DIG / Dans une déclaration percutante faite sur Facebook, le 7 février 2026, Jérôme Minko Mi Engohang, acteur de la société civile et membre d’ONG environnementales, est monté au créneau pour dénoncer les atteintes graves aux écosystèmes et aux populations riveraines causées par le chantier routier Ntoum–Cocobeach (83km).
Selon M. Minko Mi Engohang, l’entreprise EBOMAF, en charge des travaux, ainsi que la société JAD BETON, sont pointées du doigt pour l’obstruction et l’assèchement de plusieurs cours d’eau.
Une situation dramatique pour les habitants de la zone, pour qui ces rivières constituent l’unique source d’approvisionnement en eau potable.
Malgré des alertes répétées depuis près d’un an auprès des responsables des travaux, du Préfet et des agents des Eaux et Forêts, l’acteur civique constate avec amertume l’absence de mesures correctives.
Le modèle écologique gabonais en question
Cette situation crée un paradoxe frappant avec l’image internationale du Gabon, leader mondial de la protection des forêts et de la biodiversité.
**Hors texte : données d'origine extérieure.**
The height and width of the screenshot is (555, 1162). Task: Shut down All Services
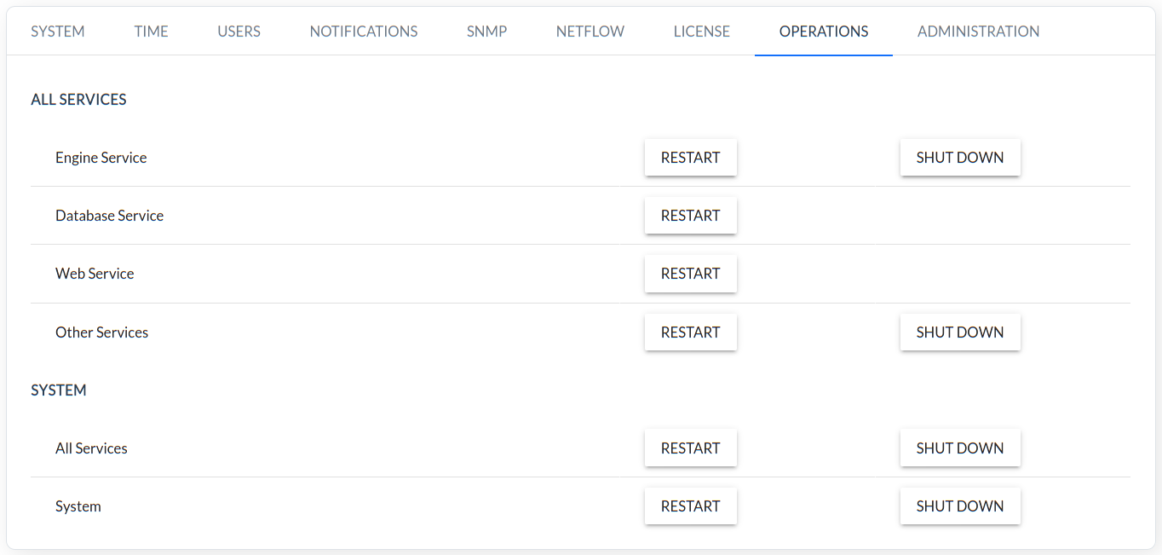click(960, 448)
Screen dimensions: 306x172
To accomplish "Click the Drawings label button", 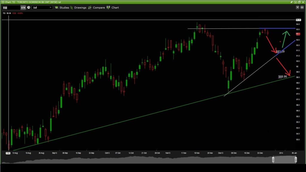I will (x=80, y=7).
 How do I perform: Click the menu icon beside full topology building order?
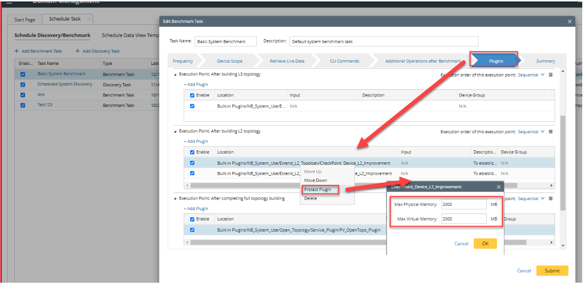pyautogui.click(x=551, y=198)
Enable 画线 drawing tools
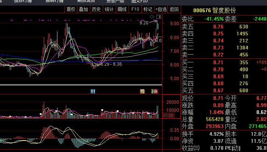The image size is (267, 152). point(122,9)
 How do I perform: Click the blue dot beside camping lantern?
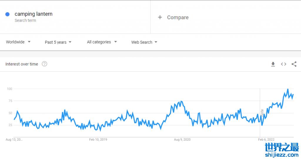[x=8, y=14]
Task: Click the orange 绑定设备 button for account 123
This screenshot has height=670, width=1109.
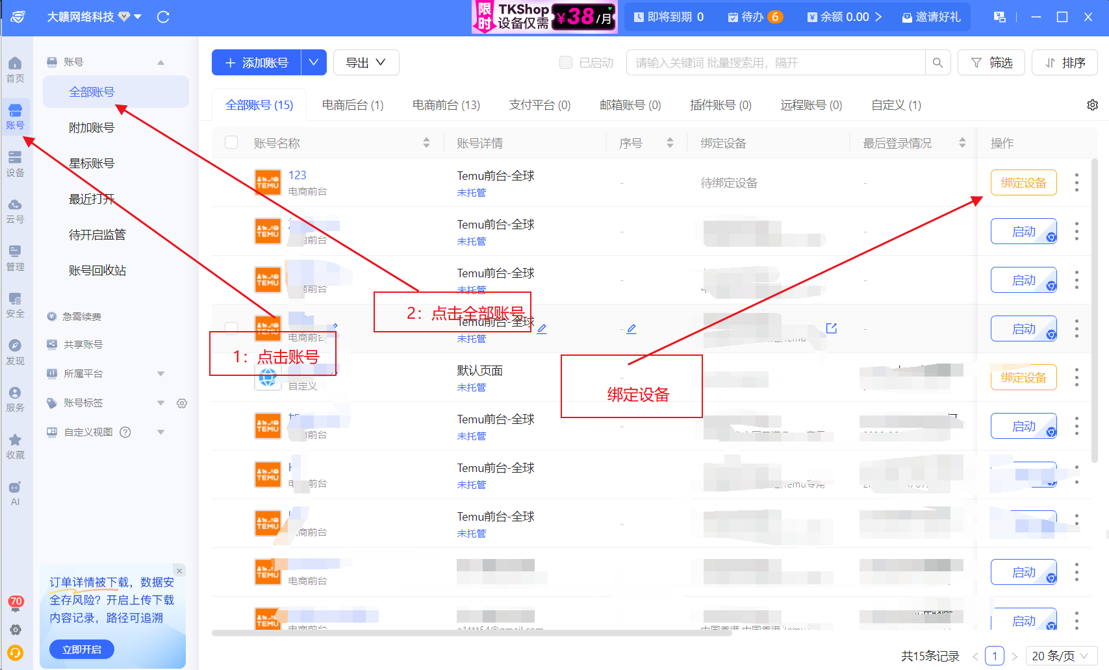Action: (1023, 182)
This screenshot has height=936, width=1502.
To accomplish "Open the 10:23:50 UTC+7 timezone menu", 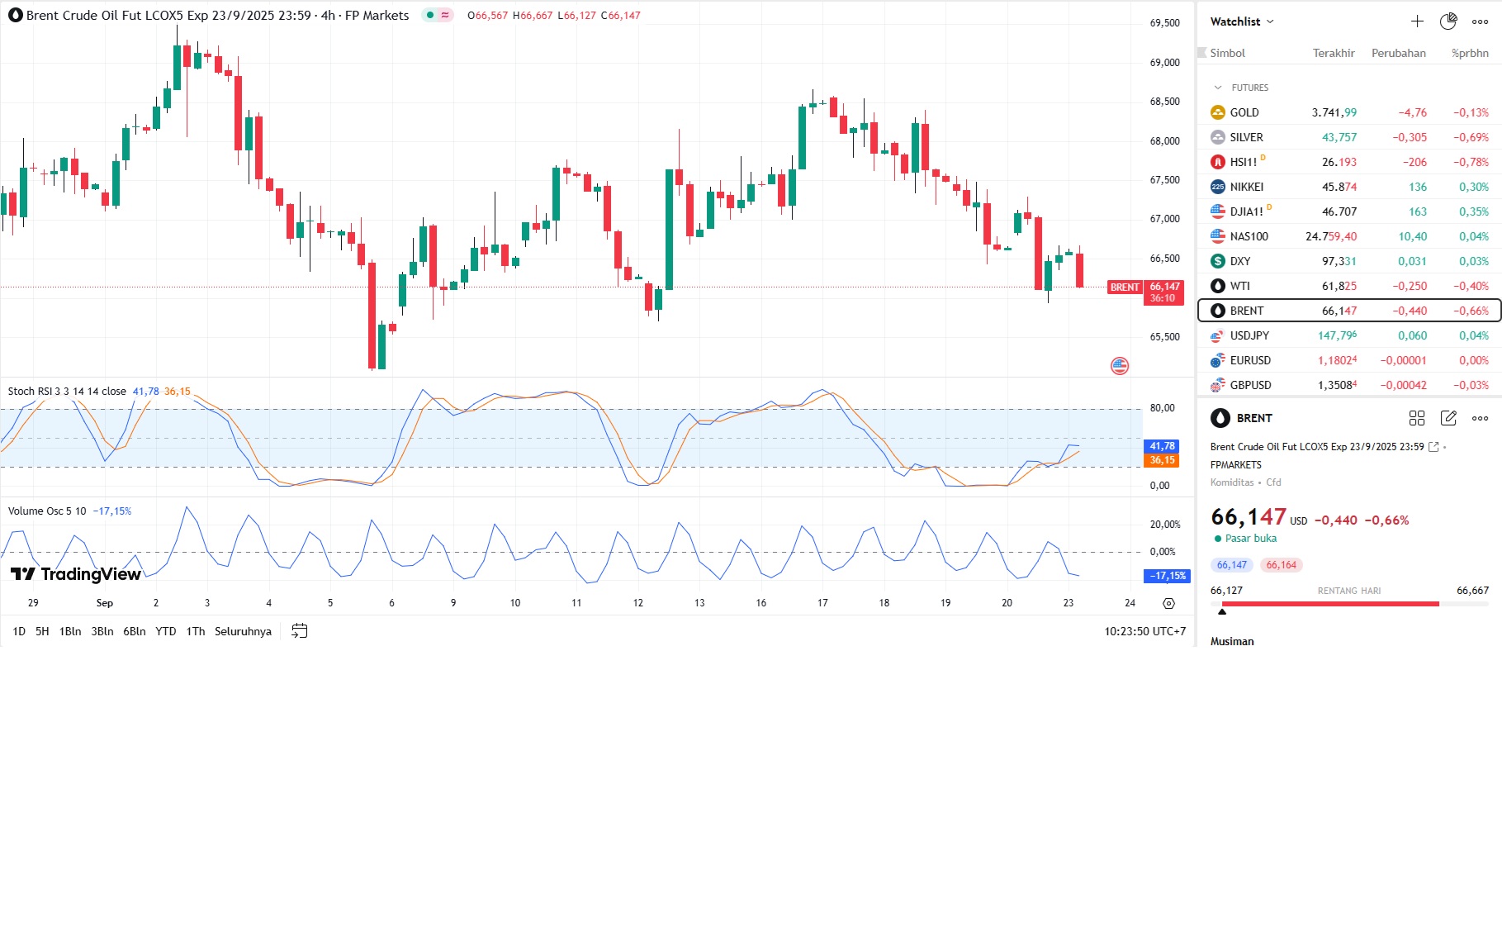I will [1144, 631].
Jérôme Minko Mi Engohang soulève des interrogations cruciales :
-Une Étude d’Impact Environnemental et Social (EIES) a-t-elle été réellement validée ?
-Les recommandations de cette étude sont-elles appliquées sur le terrain ?
Vers une saisine officielle
Face au « non-respect manifeste des normes environnementales », l’activiste a annoncé son intention de saisir officiellement les autorités compétentes.
Son objectif est clair : obtenir la restauration immédiate des cours d’eau et garantir que les engagements internationaux du Gabon en matière de climat et d’écologie ne restent pas lettre morte sur ce chantier.
« Agir aujourd’hui, c’est préserver la vie des générations futures », conclut-il, rappelant que la protection de l’environnement est une responsabilité collective qui ne peut passer après les intérêts industriels.